[START OF Data provided]

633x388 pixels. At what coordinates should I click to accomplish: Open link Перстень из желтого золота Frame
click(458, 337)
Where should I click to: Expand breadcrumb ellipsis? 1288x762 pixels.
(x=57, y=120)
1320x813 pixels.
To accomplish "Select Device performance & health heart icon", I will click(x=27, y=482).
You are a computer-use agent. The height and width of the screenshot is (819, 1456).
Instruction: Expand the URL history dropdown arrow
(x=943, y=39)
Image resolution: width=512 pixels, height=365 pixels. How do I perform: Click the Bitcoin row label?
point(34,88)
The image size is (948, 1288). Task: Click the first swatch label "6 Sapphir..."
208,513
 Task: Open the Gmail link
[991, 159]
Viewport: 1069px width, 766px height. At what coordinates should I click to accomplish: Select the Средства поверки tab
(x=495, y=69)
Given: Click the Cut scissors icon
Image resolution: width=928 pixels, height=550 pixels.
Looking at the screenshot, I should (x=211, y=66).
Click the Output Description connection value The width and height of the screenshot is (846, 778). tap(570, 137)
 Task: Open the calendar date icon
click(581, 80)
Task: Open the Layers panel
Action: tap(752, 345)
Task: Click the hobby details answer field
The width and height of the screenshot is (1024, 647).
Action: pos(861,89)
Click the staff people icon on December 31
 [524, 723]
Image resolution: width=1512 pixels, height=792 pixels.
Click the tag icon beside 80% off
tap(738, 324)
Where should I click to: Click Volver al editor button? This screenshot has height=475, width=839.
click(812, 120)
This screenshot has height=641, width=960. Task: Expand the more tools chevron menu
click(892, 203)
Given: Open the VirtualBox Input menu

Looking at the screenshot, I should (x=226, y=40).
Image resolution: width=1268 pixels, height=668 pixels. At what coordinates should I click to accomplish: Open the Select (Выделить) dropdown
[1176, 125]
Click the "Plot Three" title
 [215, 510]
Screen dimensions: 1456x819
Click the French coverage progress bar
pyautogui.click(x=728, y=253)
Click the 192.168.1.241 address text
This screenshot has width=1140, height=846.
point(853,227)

[END OF Data provided]

→ Exercise instructions: Quote word for word the part of the rows above that opens with the line containing "Image resolution: width=1268" and runs through the last of the rows.

→ Complete output:
Image resolution: width=1268 pixels, height=668 pixels. At what coordinates should I click to accomplish: Open the Select (Выделить) dropdown
[1176, 125]
Click the "Plot Three" title
 [215, 510]
Screen dimensions: 1456x819
Click the French coverage progress bar
pyautogui.click(x=728, y=253)
Click the 192.168.1.241 address text
This screenshot has width=1140, height=846.
point(853,227)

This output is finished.